Fig.1: Colour and grayscale histograms

Both RGB and intensity histograms contain the same basic information – the distribution of values. The difference lies in what the values represent. In an intensity histogram, the values represent the intensity values in a grayscale image (typically 0 to 255). In an RGB histogram, divided into individual R, G, B histograms, each colour channel is just a graph of the frequencies of each of the RGB component values of each pixel.

An example is shown in Figure 2. Here a single pixel is extracted from an image. The RGB triplet for the pixel is (230,154,182) i.e. it has a red value of 230, a green value of 154, and a blue value of 182. Each value is counted in its respective bin in the associated component histogram. So red value 230 is counted in the bin marked as “230” in the red histogram. The three R,G, B histograms are visually no different than an intensity histogram. The individual R, G, and B histograms do not represent distributions of colours, but merely distributions of components – for that you need a 3D histogram (see bottom).

Fig.2: How an RGB histogram works: From single RGB pixel to RGB component histograms

Applications portray colour histograms in many different forms. Figure 3 shows the RGB histograms from three differing applications: Apple Photos, ImageJ, and ImageMagick. Apple Photos provides the user with the option of showing the luminance histogram, the mixed RGB, or the individual R, G, B histograms. The combined histogram shows all the overlaid R, G, B histograms, and a gray region showing where all three overlap. ImageJ shows the three components in separate histograms, and ImageMagick provides an option for their combined or separate. Note that some histograms (ImageMagick) seem a little “compressed”, because of the chosen x-scale.

Fig.3: How RGB histograms are depicted in applications

One thing you may notice when comparing intensity and RGB histograms is that the intensity histogram is very similar to the green channel or the RGB image (see Figure 4). The human eye is more sensitive to green light than red or blue light. Typically the green intensity levels within an image are most representative of the brightness distribution of the colour image.

Fig.4: The RGB-green histogram verus intensity histogram

An intensity image is normally created from an RGB image by converting each pixel so that it represents a value based on a weighted average of the three colours at that pixel. This weighting assumes that green represents 59% of the perceived intensity, while the red and blue channels account for just 30% and 11%, respectively. Here is the actual formula used:

gray = 0.299R + 0.587G + 0.114B

Once you have a grayscale image, it can be used to derive an intensity histogram. Figure 5 illustrates how a grayscale image is created from an RGB image using this formula.
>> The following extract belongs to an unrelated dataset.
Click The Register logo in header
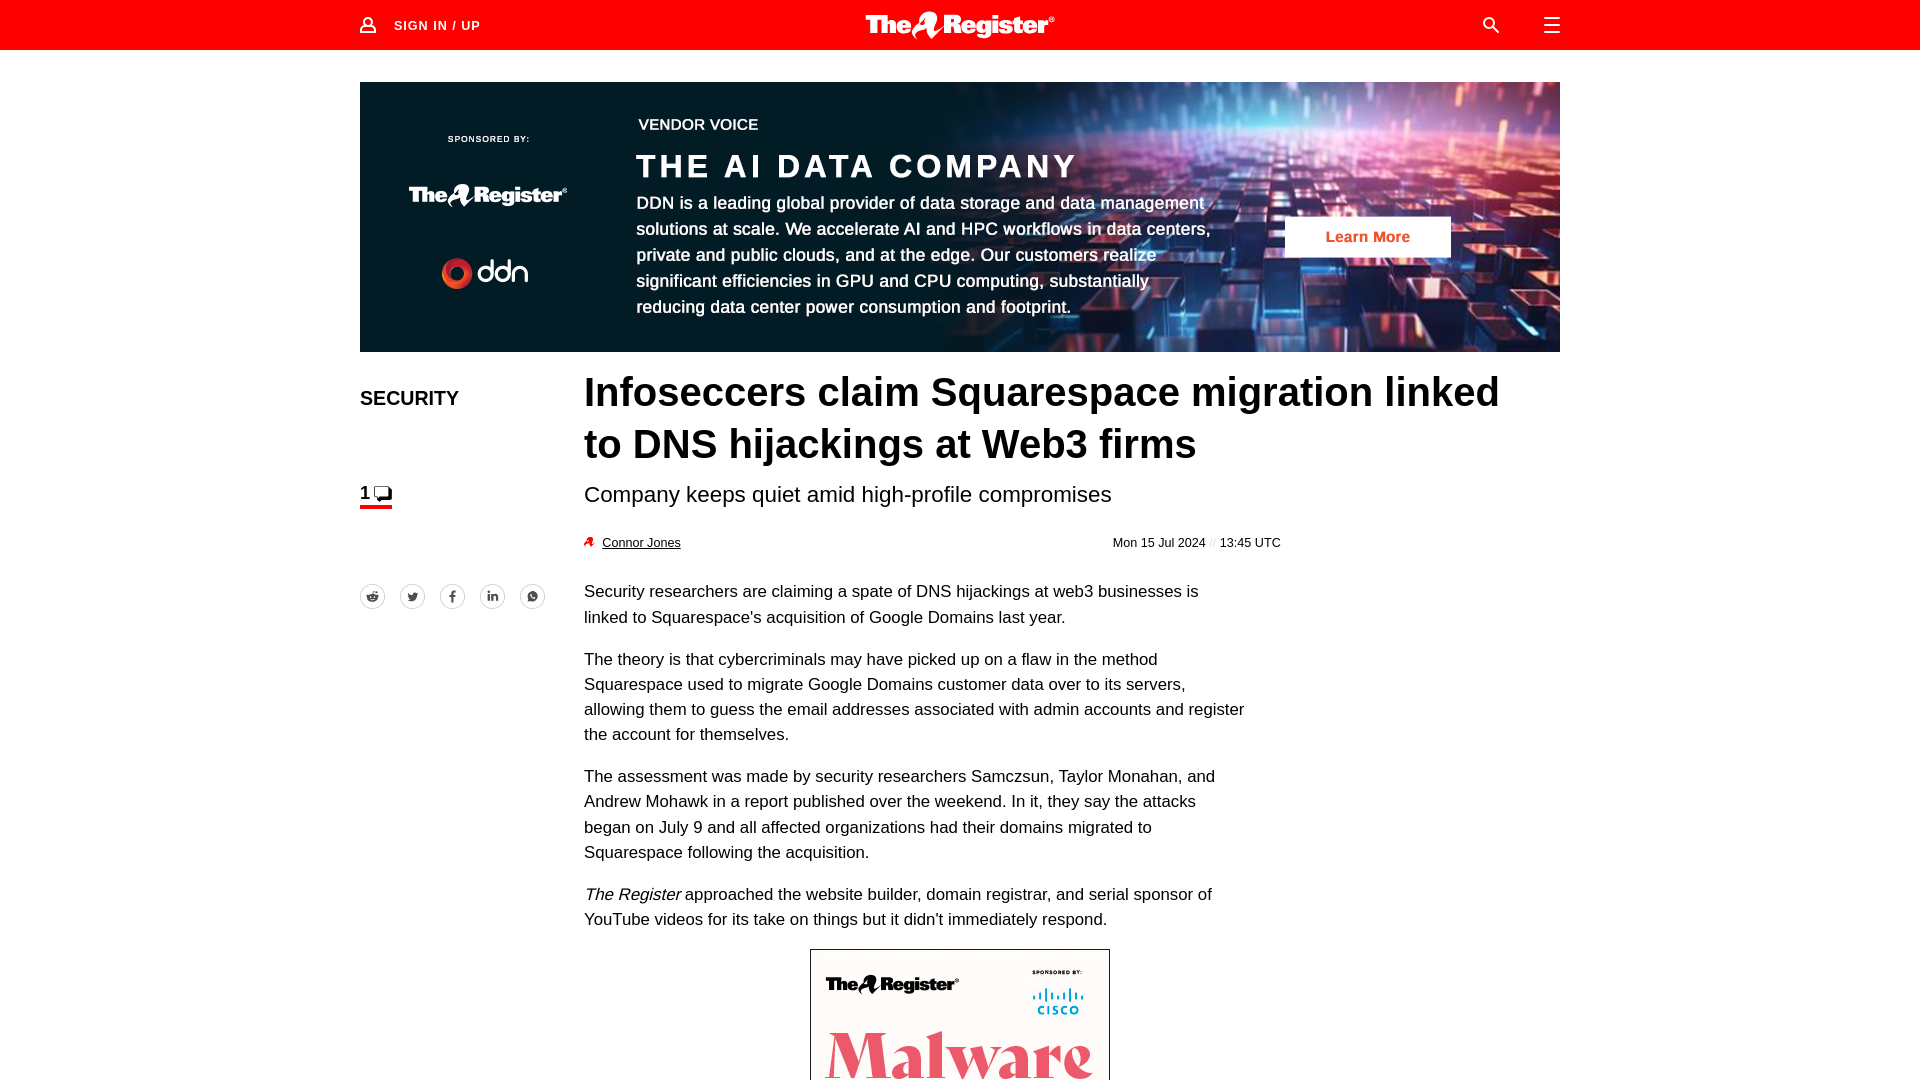This screenshot has width=1920, height=1080. click(x=959, y=24)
Fig.5: Deriving a grayscale image from an RGB image

Honestly there isn’t really that much useful data in RGB histograms, although they seem to be very common in image manipulation applications, and digital cameras. The problem lies with the notion of the RGB colour space. It is a space in which chrominance and luminance are coupled together, and as such it is difficult to manipulate any one of the channels without causing shifts in colour. Typically, applications that allow manipulation of the histogram do so by first converting the image to a decoupled colour space such as HSB (Hue-Saturation-Brightness), where the brightness can be manipulated independently of the colour information.

A Note on 3D RGB: Although it would be somewhat useful, there are very few applications that provide a 3D histogram, constructed from the R, G, and B information. One reason is that these 3D matrices could be very sparse. Instead of three 2D histograms, each with 256 pieces of information, there is now a 3D histogram with 2563 or 16,777,216 pieces of information. The other reason is that 3D histograms are hard to visualize.